FC A minha investigação atual passa também por aí, por conhecer o impacto do mundo digital no emprego, nas relações laborais ou nos sistemas de segurança social, por exemplo. Este fenómeno não é completamente novo, mas a sua intensidade é. Os estudos que existem revelam análises com perspetivas políticas bastante vincadas. Por exemplo, há estudos, que diria de cariz apocalíptico, que dizem que o trabalho em plataformas de tecnologia terá enormes impactos na criação de desemprego, e temos outros, mais conservadores e mais bem calibrados, que reduzem bastante esse tipo de impactos. Do ponto de vista sociológico, há já aqui matéria de reflexão sobre os campos que se formam, mas a verdadeira investigação será sobre o fenómeno em si.

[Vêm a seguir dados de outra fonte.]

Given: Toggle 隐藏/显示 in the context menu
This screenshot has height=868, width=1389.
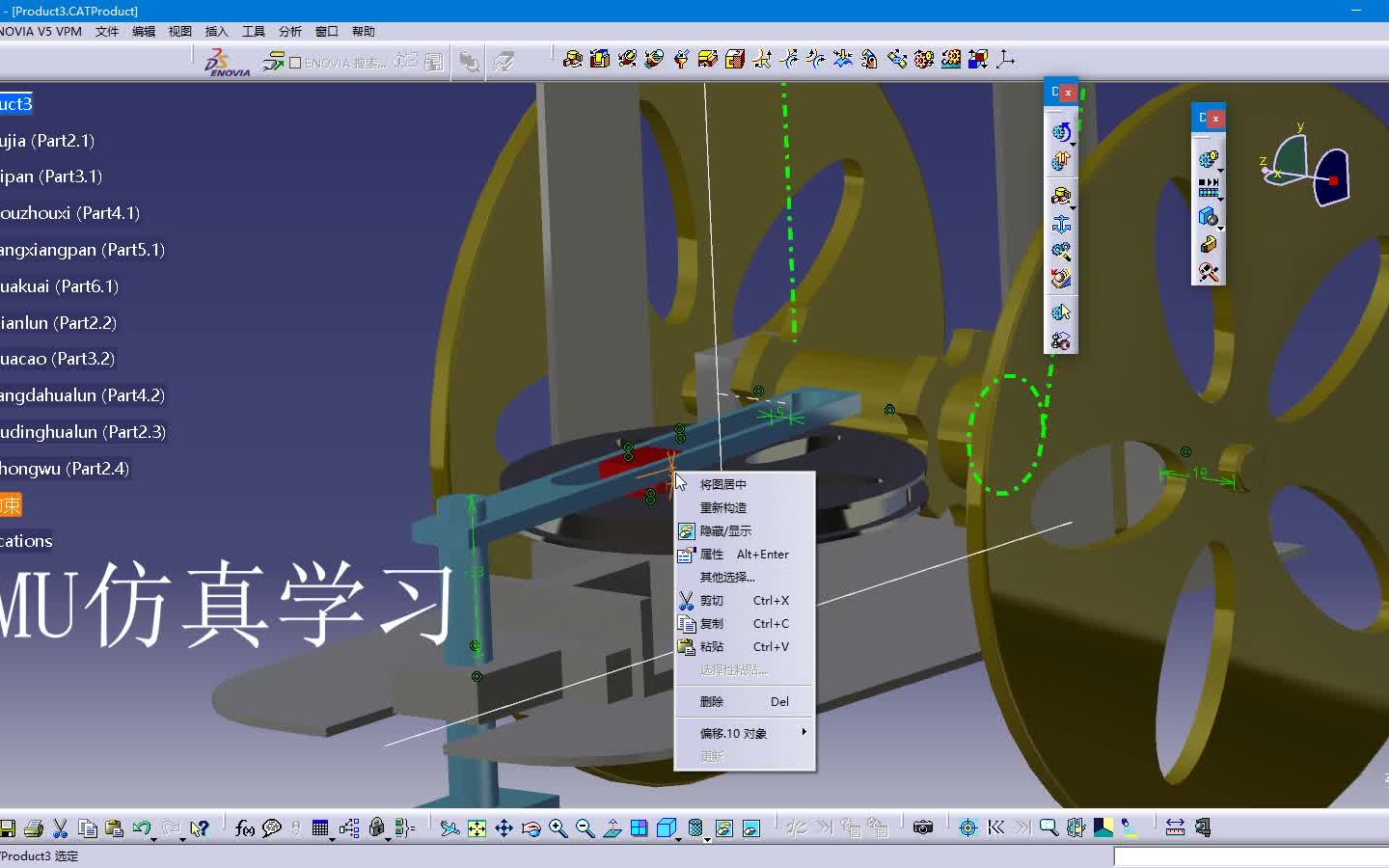Looking at the screenshot, I should (x=724, y=529).
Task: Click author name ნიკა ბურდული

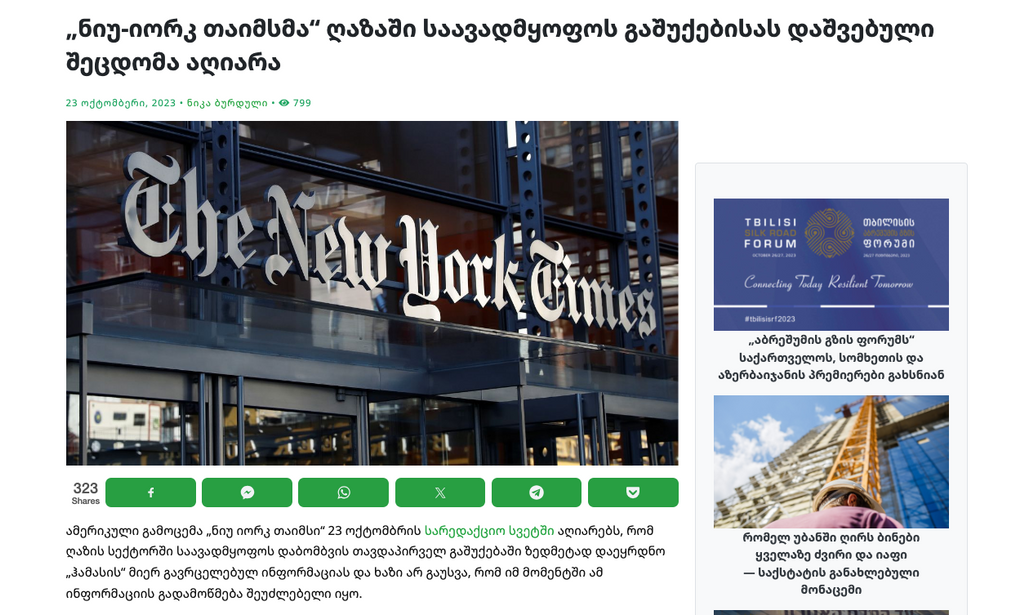Action: click(227, 102)
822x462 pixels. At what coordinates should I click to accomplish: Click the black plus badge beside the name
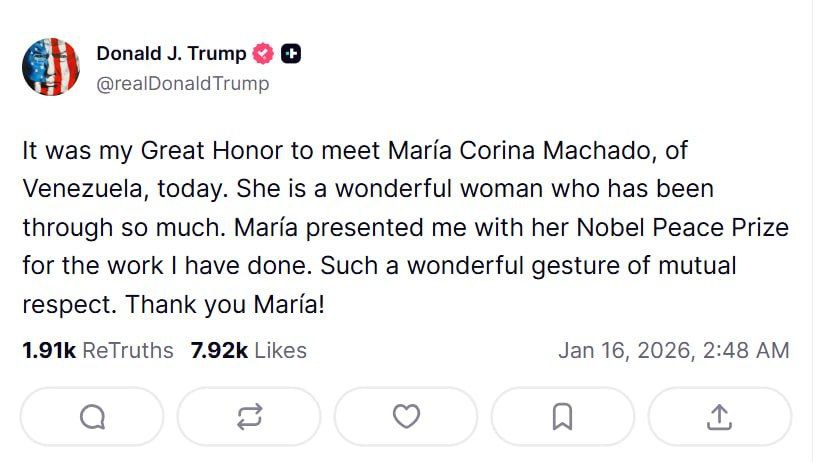[291, 54]
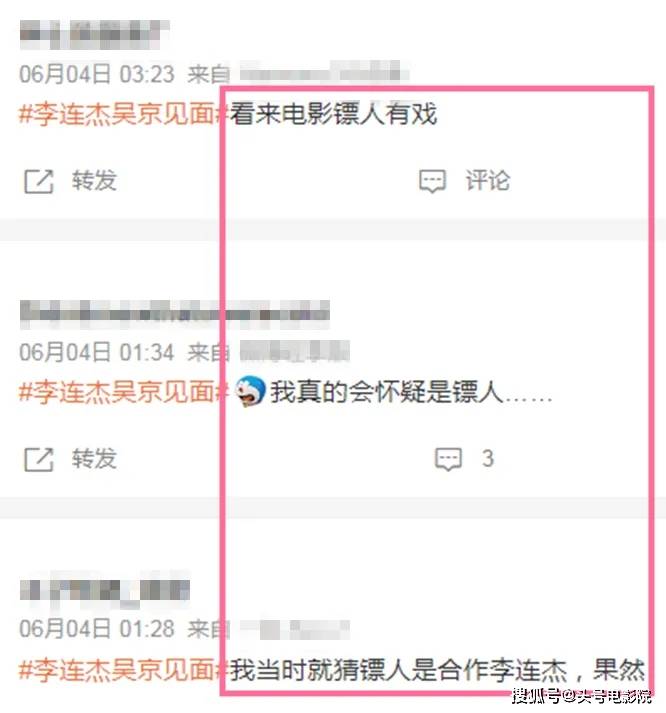Click 转发 under the first post

pyautogui.click(x=95, y=181)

Nesta e noutras esferas, a desigualdade é uma dimensão central, que espero poder continuar a investigar.

 

AFC O que os sociólogos podem fazer é contribuir para que não se caia neste profetismo, seja ele mais positivo ou mais negativo, fornecendo análises pormenorizadas, poliédricas, que elenquem as diversas realidades, perspetivas e consequências previsíveis, possibilidades alternativas, que permitam aos decisores e às pessoas em geral agir de maneira informada.

OBSERVATÓRIO DAS DESIGUALDADES

O Observatório das Desigualdades dedica-se à investigação das desigualdades sociais. Para além de promover o conhecimento científico nesta área, o Observatório assume como missão a disponibilização pública de informação rigorosa e atualizada sobre o tema, numa perspetiva de cidadania e de contribuição para a fundamentação e avaliação das políticas públicas. Constitui-se, deste modo, como um instrumento de investigação científica e difusão de conhecimento.

É uma estrutura independente, criada em 2008, constituída no quadro do Centro de Investigação e Estudos de Sociologia do Instituto Universitário de Lisboa (CIES), responsável pelo seu funcionamento e coordenação científica, tendo por instituições parceiras o Instituto de Sociologia da Faculdade de Letras da Universidade do Porto (ISFLUP) e o Centro de Estudos Sociais da Universidade dos Açores (CES-UA). As atividades do Observatório são realizadas por um conjunto de investigadores que colaboram, em regime de voluntariado, com a sua equipa permanente.

Pretende estudar as desigualdades a partir de diferentes dimensões e níveis de análise, recorrendo nomeadamente à comparação internacional de indicadores estatísticos e a um conjunto alargado de estudos e pesquisas, em permanente atualização. O Observatório das Desigualdades foi membro fundador da rede europeia Inequality Watch, na qual participam observatórios análogos e outras instituições de diversos países.